― Brené Brown
I asked Melissa to please sing the words along with the popular piano piece she was learning during one of our weekly music lessons. (I ask all of my students to sing – it trains their ear and their voice and boosts confidence!) She shook her head vehemently and refused. I asked her why she was so reluctant to sing it. She explained to me that she sang a piece she had learned earlier at a school assembly talent show. As she was returning to her seat she overheard two older girls laughing and saying that she was a terrible singer. Once my stomach and heart returned to their designated places within me and I took a calming breath, I then asked Melissa if either of those two girls participated in the talent show. She said, no, they hadn’t. I replied, well, then, their opinion doesn’t even matter, because if you are not going to participate, you forfeit the right to criticize.
One of my favourite coaching adages is ‘be willing to suck.’(I write about it often!) If there is something you want to try, something you want to learn, something you want to experience you most likey discount and disqualify yourself by saying you can’t, won’t or shouldn’t because you won’t be ‘good’ at it. I then must ask, is being ‘good’ at it really the point? I am not a great singer. I’ve sung all my life. I sing all the time. I am not ‘good’ at it, but it gives me great joy. I can’t help singing. Should I stay quiet because I’m not ‘good?’ (My near and dear may be answering 'yes,' but never mind them!) Should you forgo a meaningful life experience because you might not be ‘good’ at it?
I would hope that if you have children, you are teaching them that trying and failing is more honourable than not trying at all and certainly more honourable than criticizing others who do try. What would our organizational boards and governments be like if the people that were called to be leaders and change innovators were not slandered or humiliated out of service?
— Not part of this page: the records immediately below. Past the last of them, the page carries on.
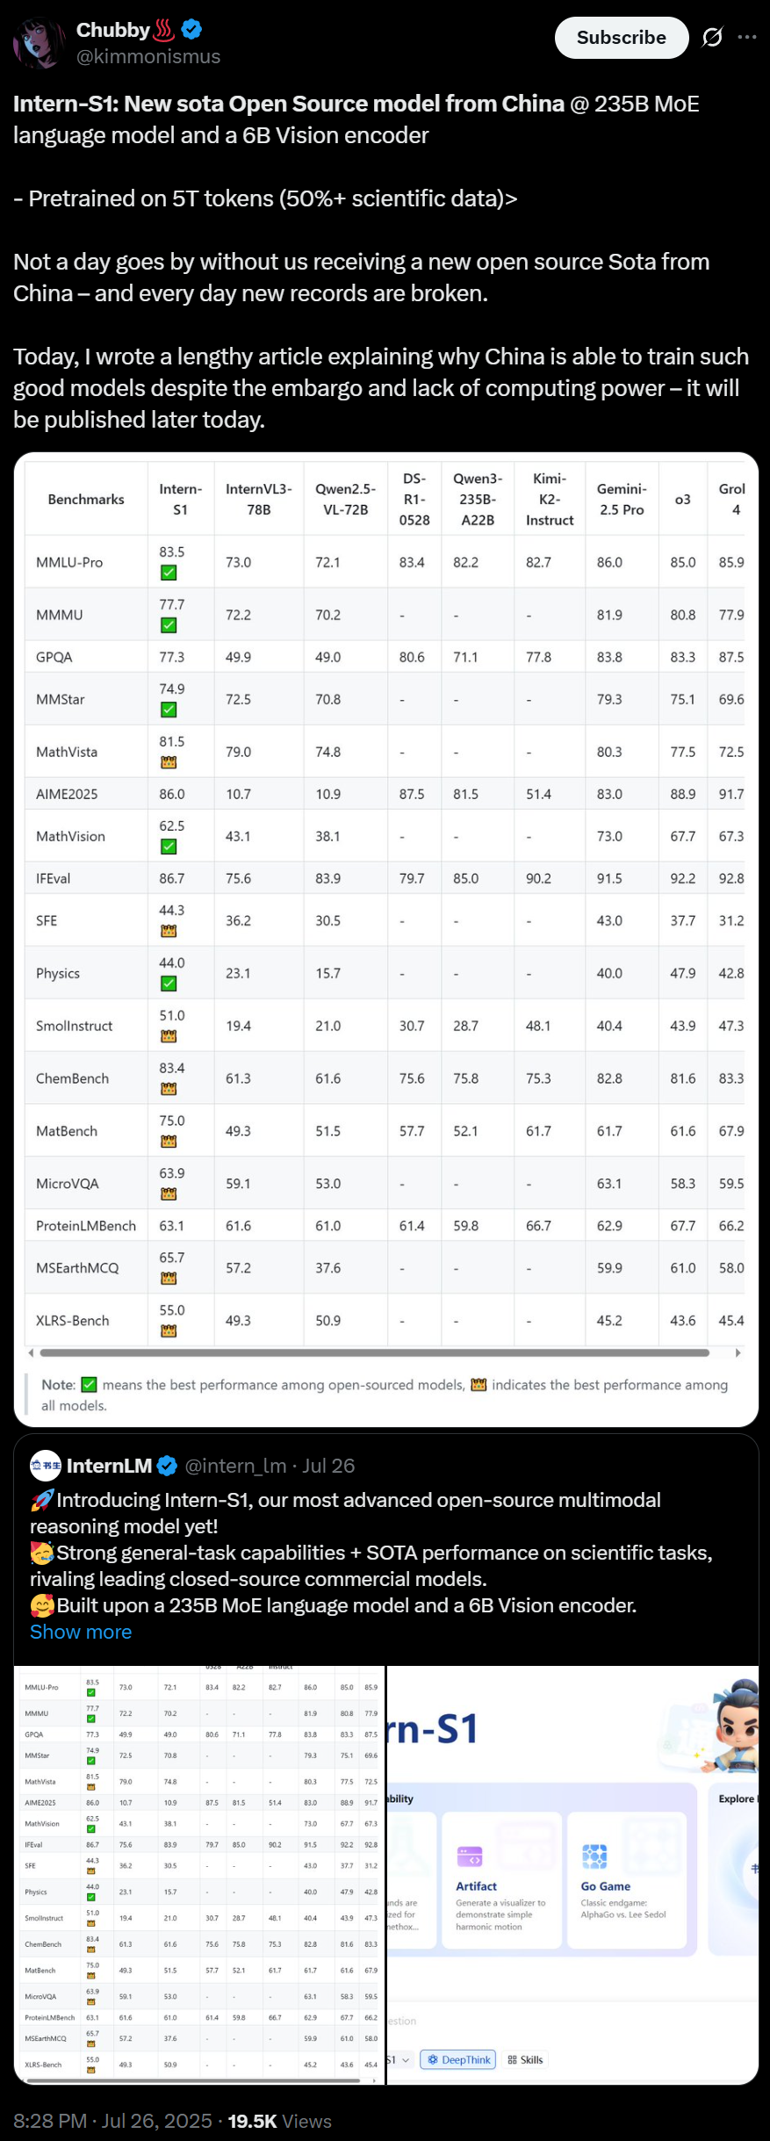This screenshot has width=770, height=2141.
Task: Click the green checkmark in the Physics row
Action: (169, 984)
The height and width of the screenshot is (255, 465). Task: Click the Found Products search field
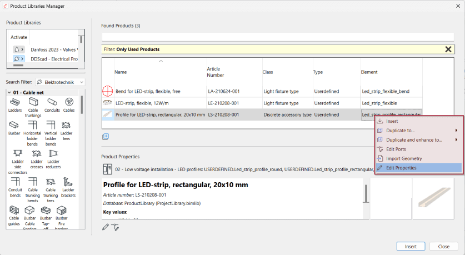278,37
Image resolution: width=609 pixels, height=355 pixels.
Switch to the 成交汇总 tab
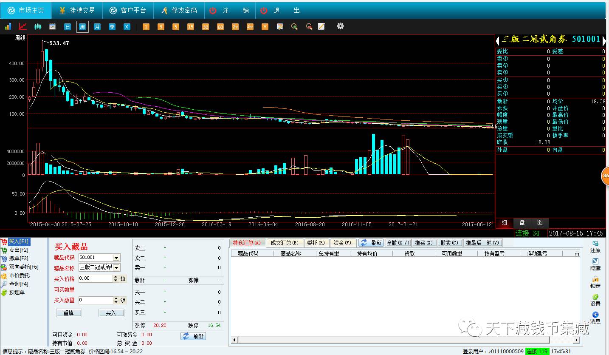(x=284, y=243)
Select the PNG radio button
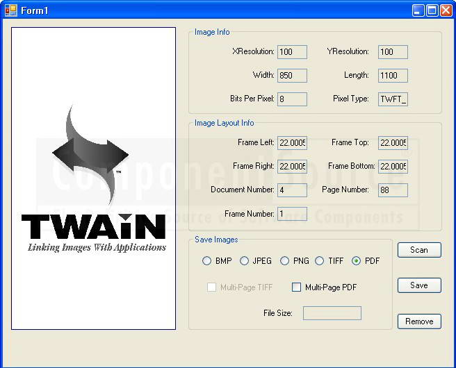This screenshot has height=368, width=456. click(x=284, y=261)
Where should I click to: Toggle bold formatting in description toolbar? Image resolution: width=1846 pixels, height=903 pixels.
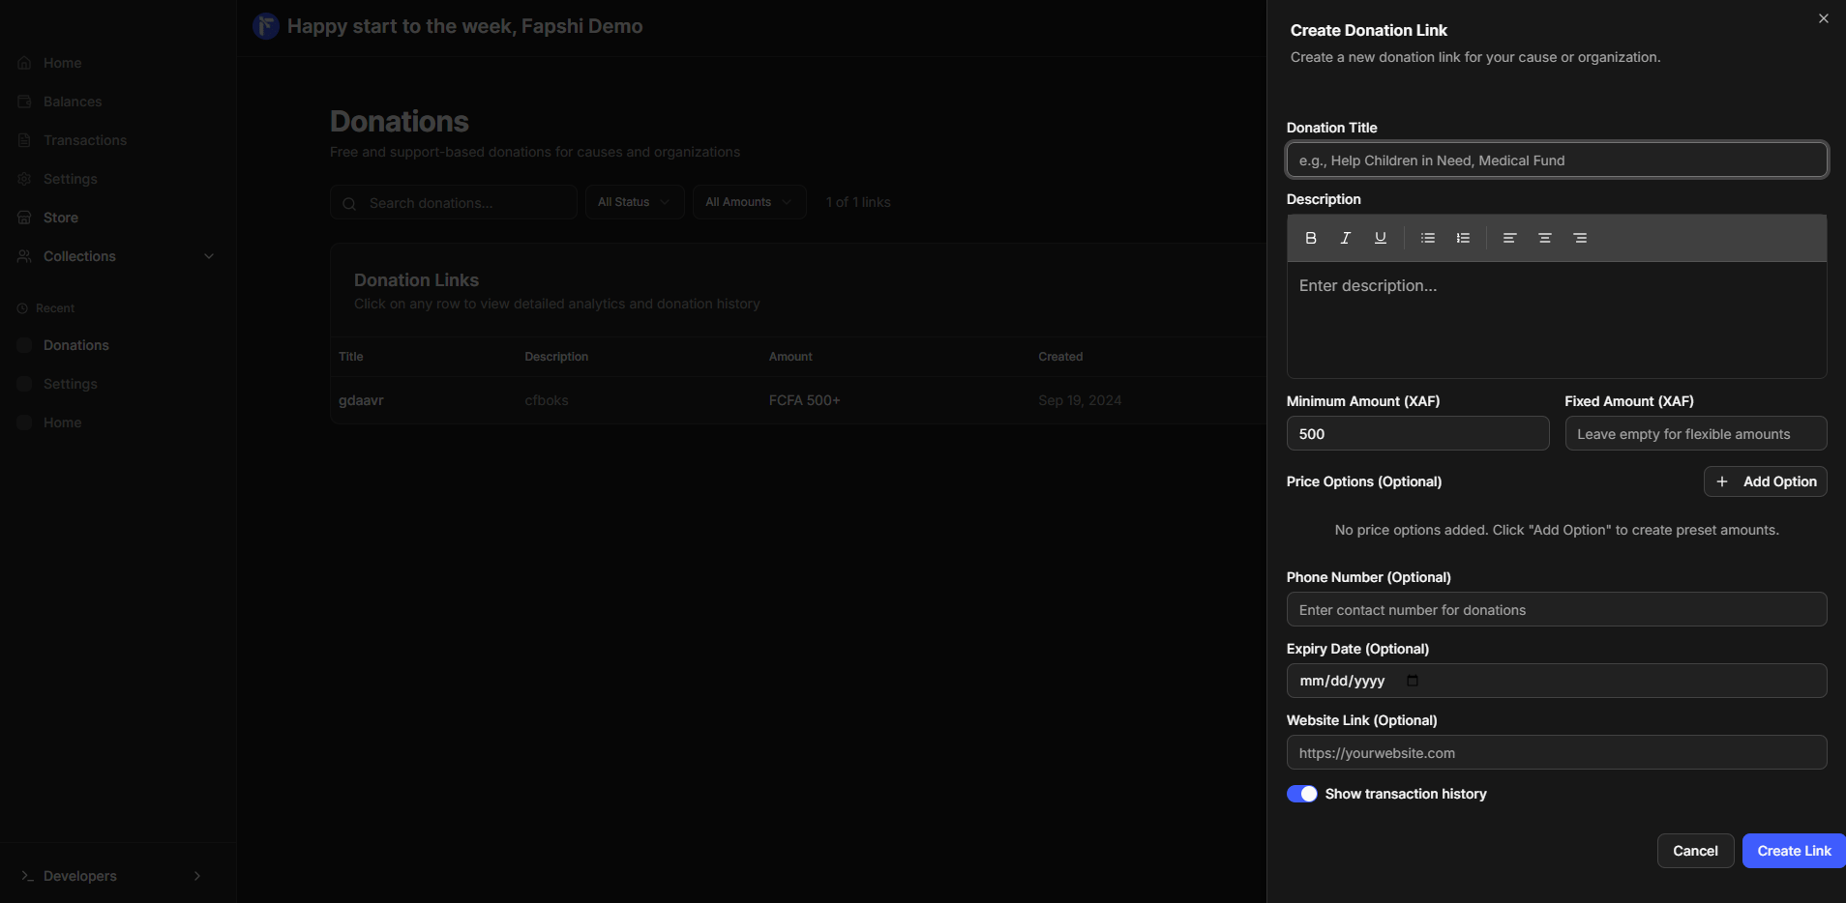1310,238
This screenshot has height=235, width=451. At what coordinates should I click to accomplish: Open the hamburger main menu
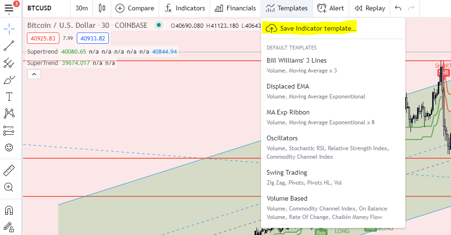click(9, 8)
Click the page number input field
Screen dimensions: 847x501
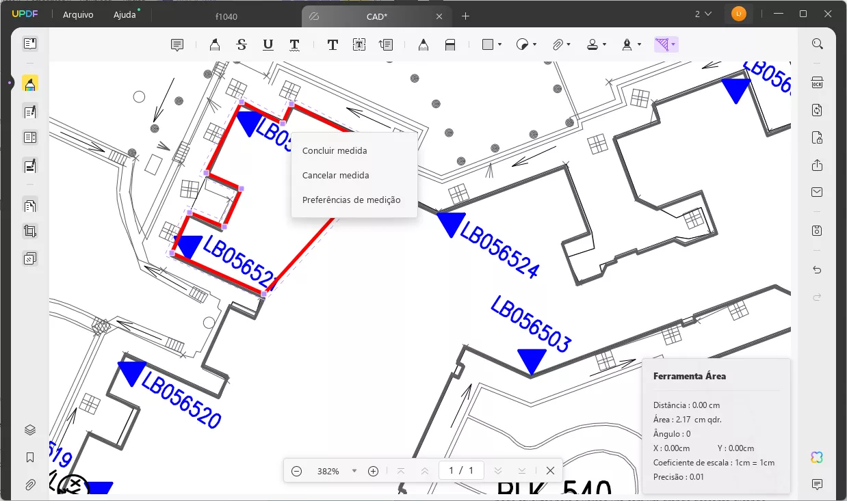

If you are an adult and are putting yourself ‘out there’ again in an attempt to begin romantic relating , well good for you! And if you are rejected, once or repeatedly, please talk to an encouraging friend and remind yourself that the trying is valiant. It is easy to stay home and remain unseen. If you have always wanted to write, or sing or fly, being ‘willing to suck’ is a great way to take that first step.
I told my student that Miley Cyrus or Taylor Swift must have sucked at some point. Even if they came out singing pitch perfect, they had to have had moments where things did not go well, but they kept on going and trying and getting support when they needed it. My student squared her shoulders, took a deep breath, played and sang her piece for me. We both experienced the joy.